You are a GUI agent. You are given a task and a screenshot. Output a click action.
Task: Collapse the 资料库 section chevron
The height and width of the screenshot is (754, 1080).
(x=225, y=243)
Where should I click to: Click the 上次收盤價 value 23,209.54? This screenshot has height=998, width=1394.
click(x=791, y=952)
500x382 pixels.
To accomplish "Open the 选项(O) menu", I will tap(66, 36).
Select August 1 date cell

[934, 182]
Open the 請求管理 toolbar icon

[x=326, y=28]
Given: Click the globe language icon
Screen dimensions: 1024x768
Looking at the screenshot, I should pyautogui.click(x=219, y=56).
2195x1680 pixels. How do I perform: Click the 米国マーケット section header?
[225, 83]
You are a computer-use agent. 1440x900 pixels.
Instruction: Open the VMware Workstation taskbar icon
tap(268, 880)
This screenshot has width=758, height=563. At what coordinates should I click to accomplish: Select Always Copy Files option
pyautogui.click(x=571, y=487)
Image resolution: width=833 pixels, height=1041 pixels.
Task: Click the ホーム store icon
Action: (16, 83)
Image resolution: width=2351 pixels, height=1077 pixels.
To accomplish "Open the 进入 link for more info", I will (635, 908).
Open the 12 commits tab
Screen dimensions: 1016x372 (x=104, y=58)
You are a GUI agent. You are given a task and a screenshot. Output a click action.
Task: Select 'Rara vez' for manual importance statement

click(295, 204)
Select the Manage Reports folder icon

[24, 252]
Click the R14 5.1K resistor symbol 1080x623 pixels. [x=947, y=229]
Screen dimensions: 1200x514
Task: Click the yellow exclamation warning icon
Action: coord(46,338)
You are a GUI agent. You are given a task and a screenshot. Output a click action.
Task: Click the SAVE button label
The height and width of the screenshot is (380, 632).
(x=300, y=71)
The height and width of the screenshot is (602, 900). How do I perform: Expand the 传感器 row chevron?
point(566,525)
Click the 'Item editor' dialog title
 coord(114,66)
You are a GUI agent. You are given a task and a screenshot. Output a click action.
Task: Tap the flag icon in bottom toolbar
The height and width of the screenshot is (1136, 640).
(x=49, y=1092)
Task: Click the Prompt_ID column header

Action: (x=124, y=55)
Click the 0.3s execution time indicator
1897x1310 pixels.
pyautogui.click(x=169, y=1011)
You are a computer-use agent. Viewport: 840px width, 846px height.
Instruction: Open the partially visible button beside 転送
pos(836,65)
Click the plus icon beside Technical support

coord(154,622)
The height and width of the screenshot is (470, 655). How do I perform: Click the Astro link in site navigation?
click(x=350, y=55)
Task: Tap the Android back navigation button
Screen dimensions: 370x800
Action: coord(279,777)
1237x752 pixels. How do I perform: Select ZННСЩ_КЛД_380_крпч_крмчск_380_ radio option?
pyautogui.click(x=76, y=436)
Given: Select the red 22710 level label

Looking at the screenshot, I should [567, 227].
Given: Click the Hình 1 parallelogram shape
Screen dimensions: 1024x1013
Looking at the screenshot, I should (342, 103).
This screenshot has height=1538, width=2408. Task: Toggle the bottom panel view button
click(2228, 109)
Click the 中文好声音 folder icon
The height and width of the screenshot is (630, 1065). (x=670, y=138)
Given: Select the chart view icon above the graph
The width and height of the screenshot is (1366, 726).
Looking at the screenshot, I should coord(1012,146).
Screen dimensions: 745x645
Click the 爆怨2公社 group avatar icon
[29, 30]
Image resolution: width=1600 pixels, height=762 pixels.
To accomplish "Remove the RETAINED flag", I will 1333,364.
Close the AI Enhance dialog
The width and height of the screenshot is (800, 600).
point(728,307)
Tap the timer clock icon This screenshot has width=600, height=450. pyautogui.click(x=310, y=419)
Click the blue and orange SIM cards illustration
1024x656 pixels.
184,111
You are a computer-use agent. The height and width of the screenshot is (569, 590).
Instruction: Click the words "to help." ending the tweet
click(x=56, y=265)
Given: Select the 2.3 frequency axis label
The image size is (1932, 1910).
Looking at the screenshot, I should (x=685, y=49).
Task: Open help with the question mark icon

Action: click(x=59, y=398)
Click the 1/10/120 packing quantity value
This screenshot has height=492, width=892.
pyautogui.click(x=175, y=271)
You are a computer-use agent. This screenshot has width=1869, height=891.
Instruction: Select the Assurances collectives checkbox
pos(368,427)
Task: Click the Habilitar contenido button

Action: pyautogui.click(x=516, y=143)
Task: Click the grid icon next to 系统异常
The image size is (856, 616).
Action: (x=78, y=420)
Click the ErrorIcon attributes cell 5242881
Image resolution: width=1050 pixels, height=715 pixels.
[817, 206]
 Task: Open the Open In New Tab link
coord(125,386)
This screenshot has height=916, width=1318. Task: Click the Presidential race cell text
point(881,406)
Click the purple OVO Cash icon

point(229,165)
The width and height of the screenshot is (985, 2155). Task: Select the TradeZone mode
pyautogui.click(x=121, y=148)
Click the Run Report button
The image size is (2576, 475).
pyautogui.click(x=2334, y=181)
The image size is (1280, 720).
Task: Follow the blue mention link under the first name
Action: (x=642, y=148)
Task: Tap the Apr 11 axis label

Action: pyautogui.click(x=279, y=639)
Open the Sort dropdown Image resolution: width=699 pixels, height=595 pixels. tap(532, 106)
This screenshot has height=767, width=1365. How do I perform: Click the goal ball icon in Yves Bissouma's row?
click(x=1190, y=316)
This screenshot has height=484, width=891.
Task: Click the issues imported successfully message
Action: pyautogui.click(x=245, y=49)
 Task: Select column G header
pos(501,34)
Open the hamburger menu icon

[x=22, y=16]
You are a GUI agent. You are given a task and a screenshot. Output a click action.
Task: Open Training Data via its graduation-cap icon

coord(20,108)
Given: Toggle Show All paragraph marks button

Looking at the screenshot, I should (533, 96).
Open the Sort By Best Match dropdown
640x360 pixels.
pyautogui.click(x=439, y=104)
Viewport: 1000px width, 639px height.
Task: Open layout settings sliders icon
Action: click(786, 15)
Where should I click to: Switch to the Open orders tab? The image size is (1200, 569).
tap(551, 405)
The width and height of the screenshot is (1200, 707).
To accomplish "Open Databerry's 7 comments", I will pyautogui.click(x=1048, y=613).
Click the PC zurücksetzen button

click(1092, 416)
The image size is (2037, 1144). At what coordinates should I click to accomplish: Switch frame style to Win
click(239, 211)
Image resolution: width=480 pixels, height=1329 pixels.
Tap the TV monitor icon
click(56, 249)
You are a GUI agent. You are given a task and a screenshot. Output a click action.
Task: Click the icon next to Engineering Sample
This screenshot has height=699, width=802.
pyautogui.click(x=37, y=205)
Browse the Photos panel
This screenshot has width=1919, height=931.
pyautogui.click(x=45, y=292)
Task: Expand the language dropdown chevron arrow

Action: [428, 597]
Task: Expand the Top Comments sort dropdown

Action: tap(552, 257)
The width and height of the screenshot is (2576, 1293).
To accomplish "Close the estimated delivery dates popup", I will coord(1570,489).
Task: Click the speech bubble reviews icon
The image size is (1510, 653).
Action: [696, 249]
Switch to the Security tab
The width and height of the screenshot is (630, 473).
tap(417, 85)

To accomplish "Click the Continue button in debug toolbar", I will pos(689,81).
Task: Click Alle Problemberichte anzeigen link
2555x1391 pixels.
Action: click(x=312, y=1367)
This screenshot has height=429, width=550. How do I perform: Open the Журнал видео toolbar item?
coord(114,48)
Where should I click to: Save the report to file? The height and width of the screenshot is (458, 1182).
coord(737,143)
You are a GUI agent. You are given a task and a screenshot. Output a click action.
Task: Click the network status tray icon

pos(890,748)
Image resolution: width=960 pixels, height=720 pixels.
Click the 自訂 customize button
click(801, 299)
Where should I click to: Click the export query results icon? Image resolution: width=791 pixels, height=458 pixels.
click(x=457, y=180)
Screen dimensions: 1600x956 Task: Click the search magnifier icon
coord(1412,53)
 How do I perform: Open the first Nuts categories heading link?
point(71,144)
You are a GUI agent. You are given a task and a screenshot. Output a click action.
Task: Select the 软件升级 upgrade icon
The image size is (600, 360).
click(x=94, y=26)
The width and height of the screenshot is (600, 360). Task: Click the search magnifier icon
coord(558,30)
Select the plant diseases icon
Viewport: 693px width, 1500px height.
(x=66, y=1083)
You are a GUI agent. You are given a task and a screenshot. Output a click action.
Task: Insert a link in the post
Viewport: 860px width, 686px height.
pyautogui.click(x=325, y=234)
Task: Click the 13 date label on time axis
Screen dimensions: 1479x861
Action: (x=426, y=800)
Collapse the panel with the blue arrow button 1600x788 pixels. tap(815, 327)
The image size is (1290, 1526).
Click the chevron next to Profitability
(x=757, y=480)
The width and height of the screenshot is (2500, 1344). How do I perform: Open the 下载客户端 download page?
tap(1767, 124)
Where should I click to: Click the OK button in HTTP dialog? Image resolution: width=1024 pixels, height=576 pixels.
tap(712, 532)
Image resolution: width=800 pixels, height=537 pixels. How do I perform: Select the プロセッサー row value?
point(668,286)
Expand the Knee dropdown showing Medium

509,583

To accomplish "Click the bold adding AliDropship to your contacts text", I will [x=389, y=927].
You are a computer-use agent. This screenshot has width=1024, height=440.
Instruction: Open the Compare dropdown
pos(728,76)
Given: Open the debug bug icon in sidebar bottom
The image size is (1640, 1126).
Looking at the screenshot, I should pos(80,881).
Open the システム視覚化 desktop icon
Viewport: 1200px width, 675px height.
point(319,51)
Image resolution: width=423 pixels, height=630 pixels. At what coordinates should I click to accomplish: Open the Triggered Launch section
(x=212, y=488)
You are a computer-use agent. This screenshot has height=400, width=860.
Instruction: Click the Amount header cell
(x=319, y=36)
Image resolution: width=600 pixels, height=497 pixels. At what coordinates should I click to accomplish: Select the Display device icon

## Arbeitsauftrag:
Schreiben Sie die Zeilen von der Zeile mit „The width and height of the screenshot is (2576, 1293).“ bis einschließlich der Zeile mit „pos(890,748)“ als nummerierte Liste um. Lassen Sie dabei Leerzeilen weg.

## Ergebnis der Übung:
1. The width and height of the screenshot is (2576, 1293).
2. To accomplish "Close the estimated delivery dates popup", I will coord(1570,489).
3. Task: Click the speech bubble reviews icon
4. The image size is (1510, 653).
5. Action: [696, 249]
6. Switch to the Security tab
7. The width and height of the screenshot is (630, 473).
8. tap(417, 85)
9. To accomplish "Click the Continue button in debug toolbar", I will pos(689,81).
10. Task: Click Alle Problemberichte anzeigen link
11. 2555x1391 pixels.
12. Action: click(x=312, y=1367)
13. This screenshot has height=429, width=550. How do I perform: Open the Журнал видео toolbar item?
14. coord(114,48)
15. Where should I click to: Save the report to file? The height and width of the screenshot is (458, 1182).
16. coord(737,143)
17. You are a GUI agent. You are given a task and a screenshot. Output a click action.
18. Task: Click the network status tray icon
19. pos(890,748)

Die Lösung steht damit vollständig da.